According to Le Hoang Chau, chairman of the HCM City Real Estate Association FDI is really important. As production moves to Viet Nam, capital flows also shift into industrial, offices and housing property. Therefore, enterprises should be encouraged to build cooperative relationships with foreign partners.
JLL Vietnam’s representative also said foreign investors had continued to show strong interest in Viet Nam’s real estate market. However, the long approval process for projects might now affect new developments this year and beyond.
Economist Nguyen Tri Hieu said some local businesses had restructured sharply to list on the stock market and cooperated with many foreign investment funds to take part in project implementation. This showed domestic real estate firms needed foreign capital.

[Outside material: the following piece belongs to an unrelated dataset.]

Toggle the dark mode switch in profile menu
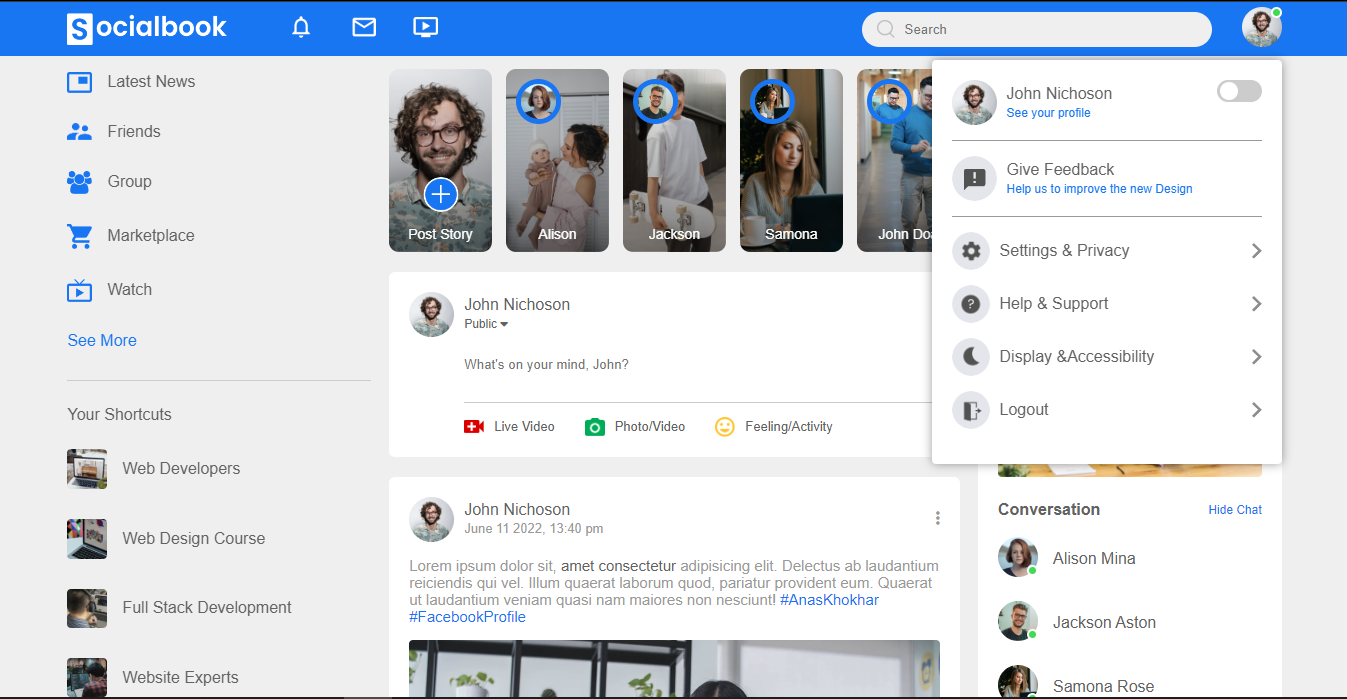This screenshot has width=1347, height=699. tap(1239, 92)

However, Hieu said that it was still necessary to screen foreign investors because some enterprises that did not have enough capital often asked to reduce the project scale and extend the schedule to keep licences and land use rights.
“State management agencies need to re-evaluate projects that are slow or withdraw projects to find investors who have sufficient capital and ability, avoiding wasted land and money,” Hieu said.
According to Quang Viet Nam is still one of the most popular destinations in Southeast Asia for foreign investors. This is due to the Government’s investment incentives, political stability and economic growth. Viet Nam has also been proactively improving transparency in the real estate market.
The experts said foreign investment had helped the domestic real estate industry witness positive changes, including diversified designs. It had also helped the market be more transparent and increase competitiveness, quality, utilities, services, technology and operational management.
However, merger and acquisition (M&A) deals in the real estate sector have faced difficulties, including a decision to stop the approval of new projects in HCM City to review licensing, according to Quang. This means investment opportunities are lost.
In addition, the State Bank of Viet Nam’s tightened capital policies for the real estate market have also affected the M&A deals for domestic investors.
Property research and consultancy companies said foreign investors from Japan, Korea, mainland China, Hong Kong and Singapore have poured the most capital into high-end and luxury apartments.
According to the M&A Vietnam Market Report 2018-19, Japanese investors have been tending to shift their attention from the finance and consumer goods sector to real estate in 2018-19.
Among them, the deal between Sumitomo Corporation and BRG Group of Vietnam was granted an investment certificate for the Smart City Project in Dong Anh District, Ha Noi, with total registered capital of US$4.14 billion.
In the first eight months of this year, foreign investors poured most into the manufacturing and processing sector totalling $15.7 billion, or 70 per cent of the nation’s total FDI. This was followed by real estate with $2.32 billion or 10 per cent, and the wholesale and retail industry with $1.2 billion or 5.2 per cent, according to the Foreign Investment Agency.